On the surface, Chocolat appears to be much like many recent films which feature quaint villages, eccentric townsfolk, and cheeky humor.  The quaint village is Tranquilite, France, and yes, most of the townsfolk are eccentric in many amusing ways.  However, concealed just beneath that charming exterior is a story of darker, more realistic substance.
    Chocolat takes place in 1959, and follows the travels of a mystical free spirit, Vianne Rocher, played by Juliette Binoche, and her young daughter, Anouk, played by Victoire Thivisol.  They arrive together in Tranquilite and promptly set up a chocolate shop... during Lent.  Along with confections that do more than just satisfy, Vianne also dishes out cryptic but helpful advice to the people who frequent her business.
    Comte De Reynaud, the Catholic fundamentalist town mayor, soon comes to the conclusion that the actions of Vianne, a single mother who does not attend church and, worst of all, is tempting the town's population with her sinful wares, can no longer be tolerated.

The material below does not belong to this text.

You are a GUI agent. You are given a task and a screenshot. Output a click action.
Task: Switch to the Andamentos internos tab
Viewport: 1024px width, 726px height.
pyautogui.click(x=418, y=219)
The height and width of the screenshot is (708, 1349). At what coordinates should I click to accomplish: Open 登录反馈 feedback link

    Temptation and tolerance are, in fact, Chocolat's central themes.  The issues of religious tradition vs. modern progress are also dealt with.  Heavy material, indeed, for such an innocent looking comic fantasy.  The script and Hallstrom's exquisite direction balance the extremes of comedy and drama quite well in dealing with these compelling ideas, creating a funny but believable fairy tale that still manages to remain rooted in reality.

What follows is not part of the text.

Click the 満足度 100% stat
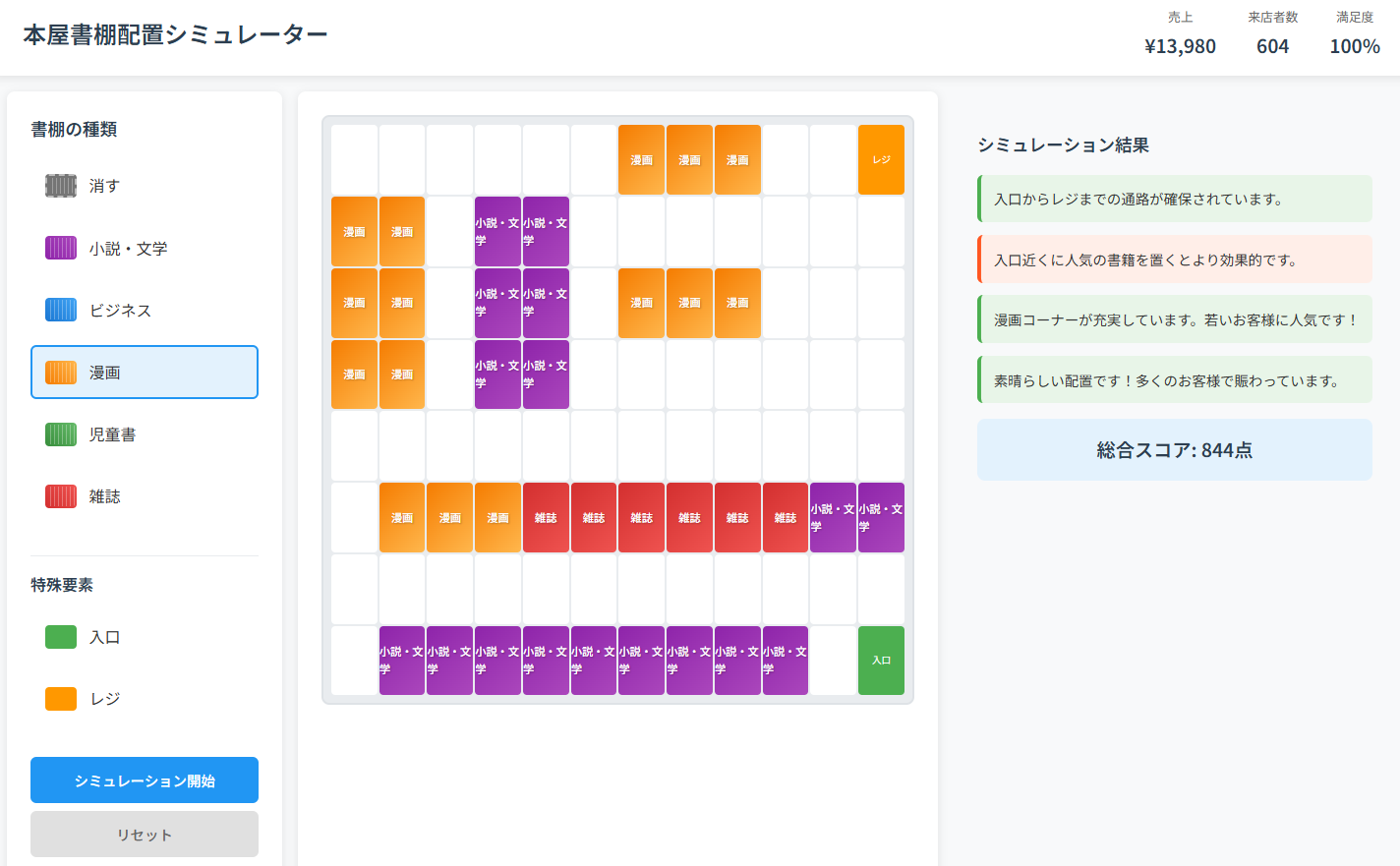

    The entire cast is fantastic, but if I were to choose a standout, it would have to be Alfred Molina as Comte De Reynaud.   His character is the most complex, and he plays the part very convincingly. 
    So, don't be disappointed that this isn't one of those wacky British comedies we've all grown to love over the past few years, because it's something much more unique.  Give in to temptation... give in to Chocolat!
Directed By:  Lasse Hallstrom
Starring:  Juliette Binoche, Lena Olin, Johnny Depp, Judi Dench,
Alfred Molina, Peter Stormare, Carrie-Anne Moss, Victoire Thivisol

MPAA: Rated PG (Language / Violence)
Running Time:  121 Min.
Review published
February 18, 2001
A.J.'s Rating: 4 Bordeaux Truffles (my favorite!)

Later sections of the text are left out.